Background: In the Raloxifene Use for The Heart trial, 10 101 postmenopausal women with coronary heart disease (CHD) or multiple CHD risk factors were randomly assigned to 60 mg/d raloxifene or to placebo and followed for a median of 5.6 years. Raloxifene, a selective estrogen receptor modulator, was found to reduce the risk of invasive breast cancer and vertebral fractures but not the risk of cardiovascular events. Here, we provide further details about breast cancer incidence by tumor characteristics, duration of treatment, and subgroup.

Methods: Reported breast cancer was adjudicated by an independent committee based on medical records and pathology reports. The primary analyses used Cox proportional hazards models with time to first breast cancer as the outcome. Subgroup effects were analyzed using similar models with terms for treatment by subgroup. All statistical tests were two-sided.
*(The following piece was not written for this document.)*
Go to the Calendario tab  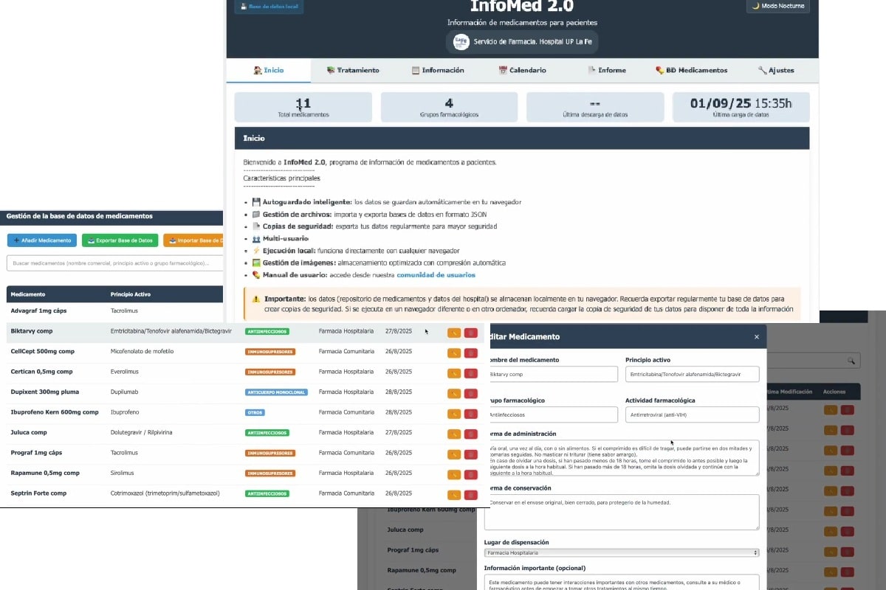(523, 70)
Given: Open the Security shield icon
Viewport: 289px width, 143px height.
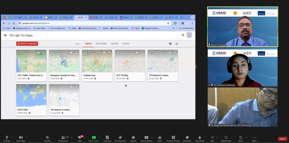Looking at the screenshot, I should point(47,137).
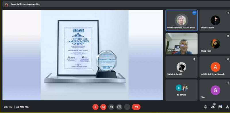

Results: As previously reported, raloxifene reduced the incidence of invasive breast cancer by 44% (hazard ratio [HR] = 0.56; 95% confidence interval [CI] = 0.38 to 0.83; absolute risk reduction = 1.2 invasive breast cancers per 1000 women treated for 1 year). The lower incidence of invasive breast cancer reflected a 55% lower incidence of invasive estrogen receptor (ER)-positive tumors (HR = 0.45; 95% CI = 0.28 to 0.72). However, raloxifene treatment did not reduce the incidence of noninvasive breast cancer or of invasive ER-negative breast cancer. The reduced incidence of invasive breast cancer was similar across subgroups, including those defined by age, body mass index, family history of breast cancer, prior use of postmenopausal hormones, and 5-year estimated risk of invasive breast cancer.

Conclusion: Raloxifene reduces risk of invasive ER-positive breast cancer regardless of a woman's baseline breast cancer risk but does not reduce risk of noninvasive or ER-negative breast cancers. These results confirm those of the Multiple Outcomes of Raloxifene Evaluation, a previous randomized trial among women with osteoporosis.

Figure 1

Cumulative breast cancer incidence rates. A) invasive breast cancer, B) noninvasive breast cancer, C) invasive estrogen receptor (ER)–positive breast cancer, and D) invasive ER-negative breast cancer. The cumulative number of events and number of participants at risk are shown below each plot.

Figure 2

Invasive breast cancer (annualized percent) by baseline characteristics and treatment assignment. Hazard ratios (dots) and 95% confidence intervals (error bars) are from unadjusted Cox proportional hazards models, and P_interaction values are from Cox proportional hazards models that include an interaction term for subgroup and treatment effect. Diamond indicates the overall hazard ratio. BMI = body mass index; IBC = invasive breast cancer.